Обратился как-то к Галине Слесаревой житель Германии Вильгельм Винклер с просьбой помочь найти останки брата, который во время войны был переводчиком. У него были сведения, что, предположительно, брат был захоронен около Варшавского шоссе в районе населенного пункта Высота.
— Мы поехали туда, увидели, что немецкое кладбище там буквально вывернуто наизнанку: валяются кителя, белокурые волосы... Я набрала горстку земли и послала Вильгельму Винклеру. Пришлось признаться: «К сожалению, ваши кладбища у нас кладбищами не считаются. Их нещадно копают, всем все равно». Немец прислал мне благодарственное письмо, написал, что присланную землю он высыпал на могилу родителей. В письме пришла и фотография погибшего в войну переводчика. Вильгельм хотел, чтобы его брат с благодарностью смотрел со снимка за мою работу.
Немцы, кому довелось, побывали в музее «Судьба солдата», выходили из него ошеломленные.
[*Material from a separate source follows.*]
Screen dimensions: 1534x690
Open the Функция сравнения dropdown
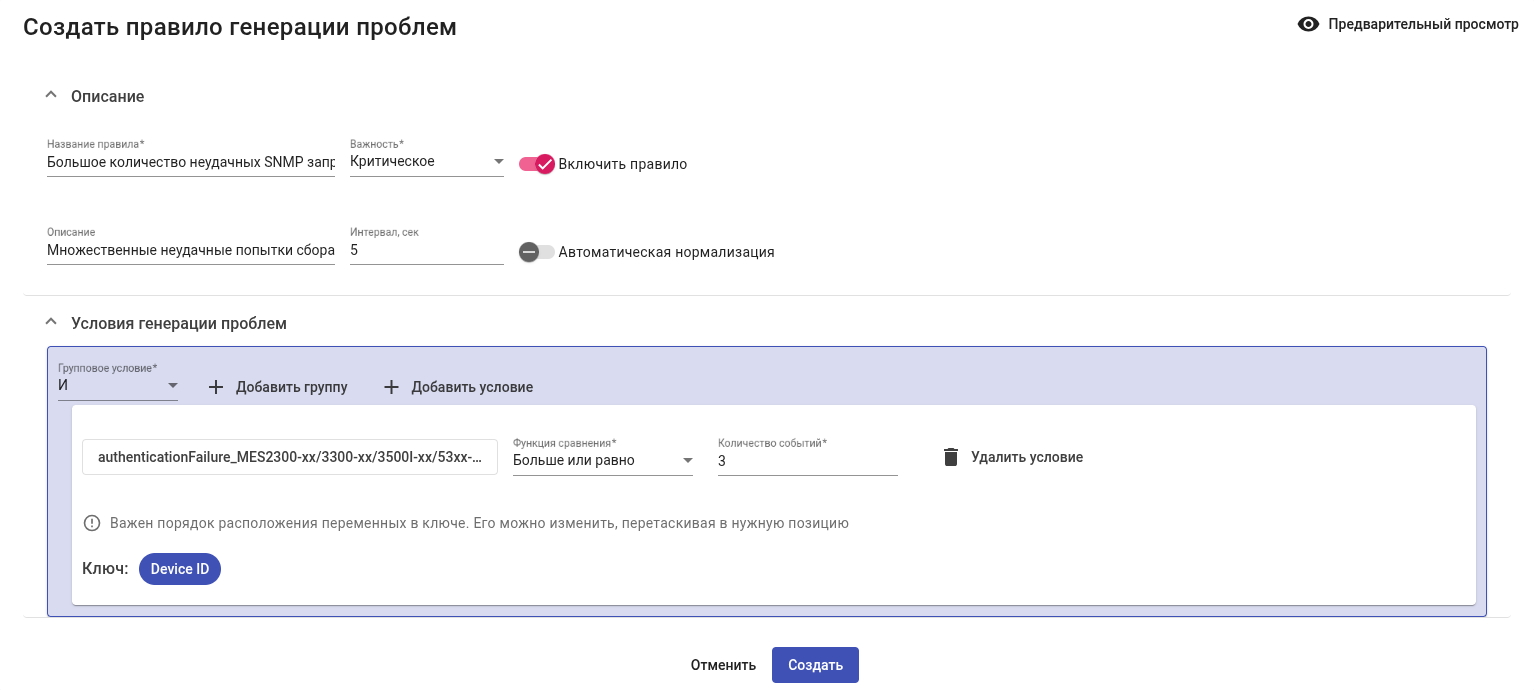pyautogui.click(x=602, y=460)
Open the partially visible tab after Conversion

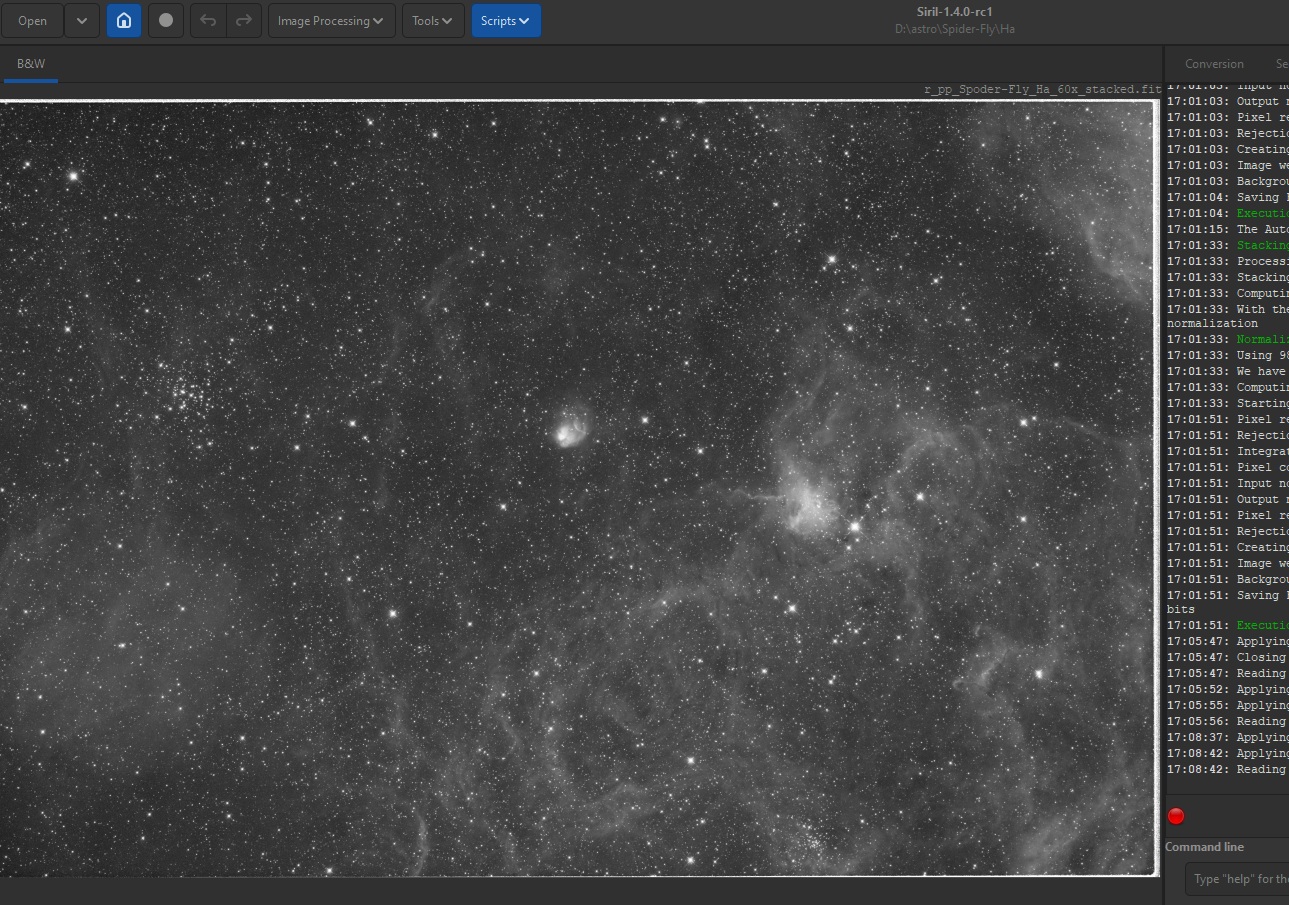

— Однажды к нам привезли известного политолога Михаэля Руца, который был полномочным представителем Герхарда Шредера. Он в России был по каким-то проектам, после официальной части постоянно сбегал к нам в музей. Михаэль Руц тут буквально растворялся. Он брал в руки вещи солдат, читал их письма, слушал немецкие марши, которые у них были запрещены. А наш музей тогда как раз хотели в очередной раз выселить из помещения, я ему в сердцах предложила: «Слушайте, заберите этот музей с собой». Он залился краской, сказал: «Что вы! Каждый музей Германии почел бы за честь принять вашу экспозицию, но мы не вправе брать то, что нам не принадлежит».
■ ■ ■
За свою работу Галина Слесарева была награждена орденом «За службу и доблесть» (Серебряный крест). Также на кителе сапера прикреплен орден благотворительного движения «Золотой пеликан». Галина по-прежнему выходные и отпуск проводит с металлоискателем. Признается: «Прикосновение к прошлому — это же так интересно. Беру лопатку и ныряю в другой мир, другое временное измерение». Музей «Судьба солдата» продолжает пополняться экспонатами, родственники узнают о судьбе пропавших без вести родных. А Галина мечтает о выделенном участке земли, где она могла бы разместить собранную на полях сражений тяжелую артиллерию, которая пока хранится на огороде ее частного дома.